Challenge =
In the iPhone review below, copy the passage between "Yet I've never" and "raves on the iPhone.", inclusive, swapping "gripes" for "complaints".

Readers of WMExperts and of our iPhone site, Phone different know that the iPhone isn't exactly a mystery to yours truly. I am sub/co-host to the Phone different podcast and have chimed in over at Phone different with the occasional review from time to time. I've also put up several smackdown-y articles comparing the iPhone to Windows Mobile in various ways here at WMExperts:

Yet I've never made the iPhone my only device, dependent on it for all things from entertainment to productivity. I'm three days into doing just that for the Smartphone Round Robin and it's going, well, pretty darn well. Read on for my initial thoughts, feelings, gripes, jabs, and raves on the iPhone.

Hardware

The iPhone is quite possibly the most impressive piece of mobile hardware I've even laid my hands on. Apple's decision to exclude a physical keyboard and a removable battery -- while not something I am particularly happy about -- means that they were able to make the iPhone a single, solid piece. It's “singular” in a way that no other smartphone is. With other devices, you can pretty much identify “parts” and “pieces” that make up the phone, but the iPhone is an “object” in a way that's difficult to describe.

The effect isn't too difficult to describe, though, it makes the iPhone a very appealing device. I personally find it a touch taller than I'd like, but I'm also very impressed by how thin it is - I don't know that I've ever owned a touchscreen device this thin.

In addition to making the iPhone “singular” and thin, Apple has also added oft-discussed hardware innovations to the device. The proximity sensor, which turns off the screen when it's held up to your face, works flawlessly. The accelerometer, which tells the iPhone when it's time to rotate the screen, is a little buggier for me, but I have no complaints about it. It doesn't seem to work properly when the iPhone is “flat” and I occasionally find myself twisting the iPhone quickly to get the accelerometer to “take.”

Last, but not least, the screen is gorgeous. The pixel density of the 320x480 screen is superb and I love that it's scratch-resistant glass. The multi-touch touchscreen sensor is also very responsive and although I don't find the two-finger stuff blows me away, it is pretty fun to use. The only downside is that there are a few operations that pretty much require two hands (specifically tight-zooming in the browser and photos).

The Soft-Keyboard

I'm doing alright with the soft-keyboard on the iPhone. Apple's spell-check, “trust the magic” word guessing scheme is actually pretty good. However, when I really get moving on the keyboard it often fails me, sometimes spectacularly. The real hassle with the soft keyboard is that you'll always need to look at the keys a bit more than you do with a physical keyboard. I don't think I (or anybody) will ever develop muscle memory with the iPhone like we do with physical buttons. I could be wrong, but I doubt it.

Data =

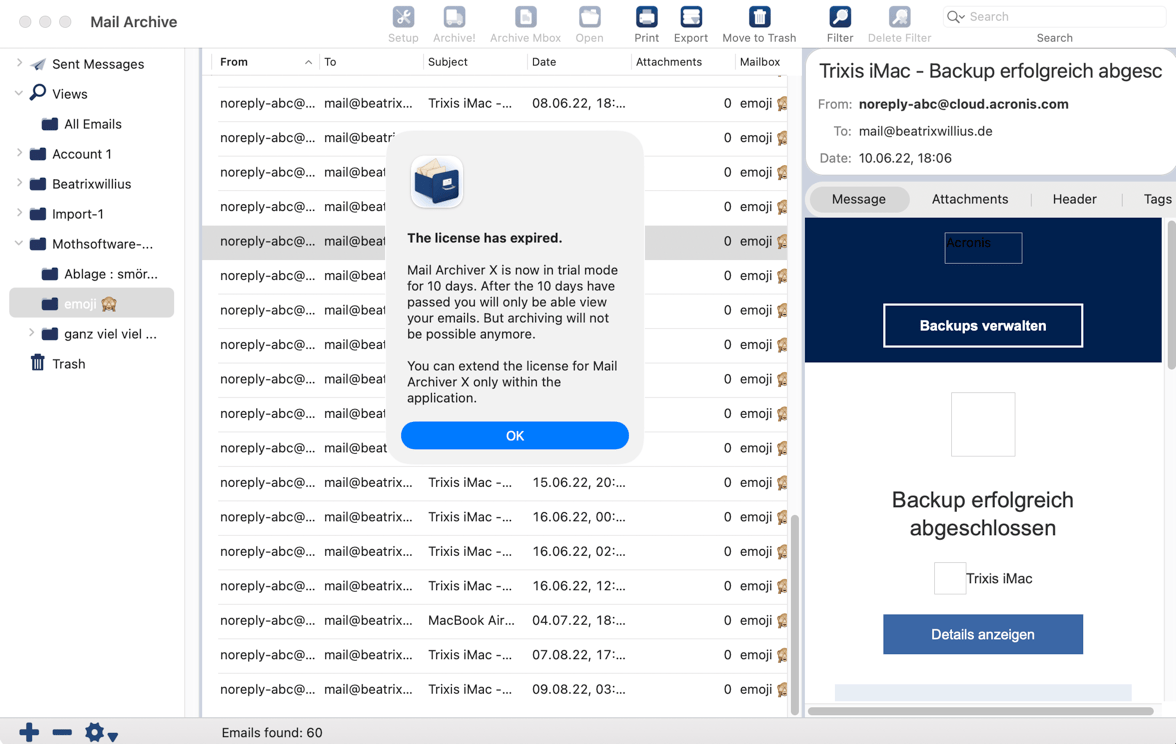The height and width of the screenshot is (744, 1176).
Task: Switch to the Header tab
Action: pos(1074,199)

Expected output =
Yet I've never made the iPhone my only device, dependent on it for all things from entertainment to productivity. I'm three days into doing just that for the Smartphone Round Robin and it's going, well, pretty darn well. Read on for my initial thoughts, feelings, complaints, jabs, and raves on the iPhone.